Primary Aldosteronism Centre of Excellence (PACE)

Optimising the diagnosis and management of a potentially curable form of hypertension


Primary aldosteronism is a major public health issue

Hypertension is a leading risk factor for death and disability globally with the condition causing an estimated 10.3 million deaths and 208 million disability-adjusted life years in 2013 (1). In 2014-2015, close to 6 million adults (34%) in Australia were affected; 4.1 million of these (68%) had uncontrolled or untreated hypertension. The National Heart Foundation (2016) states that “despite strong evidence for the benefits of treating hypertension, controlling raised blood pressure at a population level remains a large national challenge”.

A substantial impact on this challenge can be made by addressing the under-diagnosis of an eminently treatable and potentially curable cause of hypertension – primary aldosteronism (PA), a condition of excessive aldosterone production from the adrenal gland. PA confers much greater cardiovascular risk than blood pressure-matched essential hypertension (2), but has targeted treatments: it is either curable with minimally invasive surgery in the case of a unilateral aldosterone-producing adrenal adenoma (APA), or can be effectively treated with mineralocorticoid receptor (MR) antagonists (MRA) such as spironolactone in the case of bilateral adrenal disease (3). An early diagnosis is associated with a greater likelihood of clinical cure and reduced end-organ damage (4).

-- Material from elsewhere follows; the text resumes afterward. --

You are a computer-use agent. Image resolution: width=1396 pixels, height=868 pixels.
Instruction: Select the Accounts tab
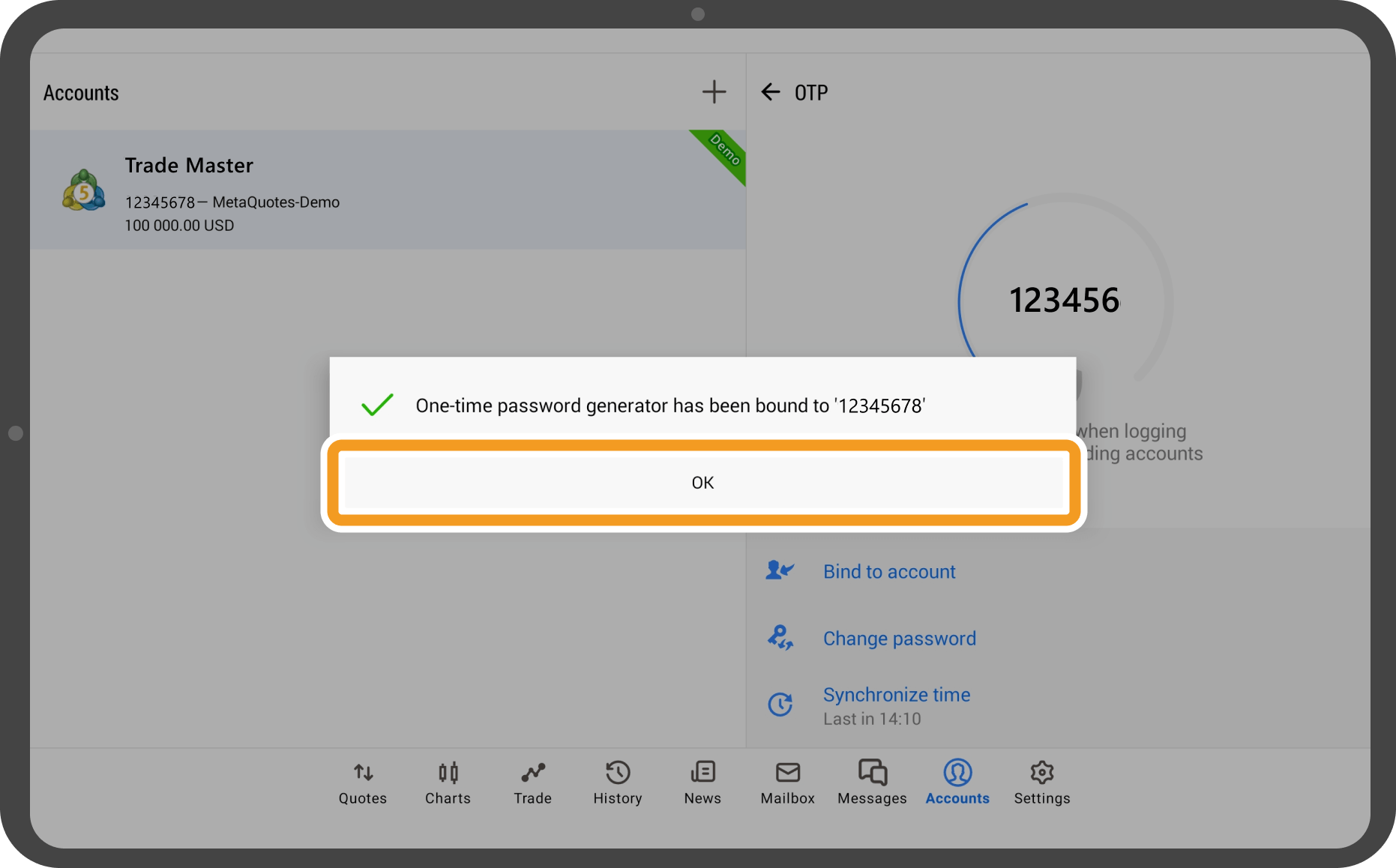pyautogui.click(x=957, y=783)
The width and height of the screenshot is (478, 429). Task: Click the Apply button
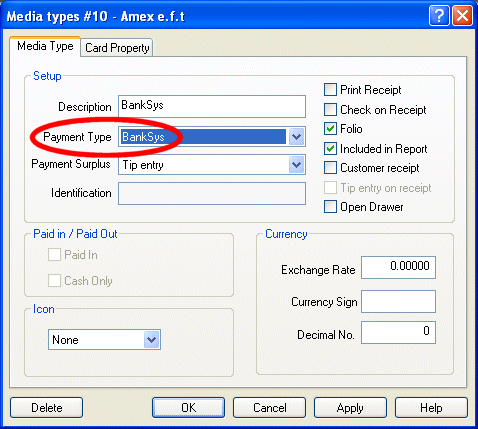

The problems facing patients who are affected by PA and the community overall

  1. PA is substantially under-diagnosed due to the lack of screening guidelines for hypertensive patients either in primary care or in high risk groups, such as those with atrial fibrillation, stroke or obstructive sleep apnoea. Based on international data, PA may affect 10 – 20% of the hypertensive population; yet local Australian data suggests that less than 0.1% of hypertensive patients in primary care have received this diagnosis (5).  It is estimated that as many as half a million Australians with hypertension go undiagnosed and therefore miss out on potential curative treatment. This must contribute to the growing burden of uncontrolled hypertension and consequent cardiovascular disease (CVD).
  2. The diagnosis of aldosterone excess as a cause of hypertension is challenging in complex clinical situations (6, 7), with a need for improved or alternative diagnostic tests.
  3. The recent explosion in knowledge about the genetic basis of PA (8-11) remains to be translated into clinically useful tests or personalized therapeutics.
  4. There is limited clinical trial capacity for novel MRA in development, despite the potential benefits of a more potent, specific and targeted treatment for a significant portion of hypertensive patients.

The problems are starting to receive international recognition; Australia can lead the way

The latest randomised controlled trial of treatment-resistant hypertension, PATHWAY-2, singled out spironolactone as the most effective add-on therapy and identified up to 38% of its trial participants as having previously undiagnosed PA (12). This finding supports the statement that PA is a “major public health issue” in the 2016 Endocrine Society Guidelines (13). Increasing research effort has been spent on PA in America, Germany, Italy, France, China, Taiwan and Japan where large PA research consortiums exist and contribute substantially to the current research output, although none have adequately addressed the four issues above.  Furthermore, their results are not directly comparable to Australia due to our unique multicultural and indigenous populations.  High-quality innovative PA research is conducted in several Australian centres and we can lead the world in this area if we had a network that can facilitate timely translation, enhance research workforce capacity, maximize consumer input or coordinate large scale clinical trials.

Our vision

  1. Optimise the timely and accurate diagnosis of PA through high quality, collaborative research and transformation of clinical practice guidelines and diagnostic methods;
  2. Identify novel genetic factors that will translate into personalized diagnostic tests and therapeutics in the prevention and management of PA; and
  3. Create translational research environments and develop clinical trial platforms to build the capacity for world-leading PA research by Australian clinicians and scientists.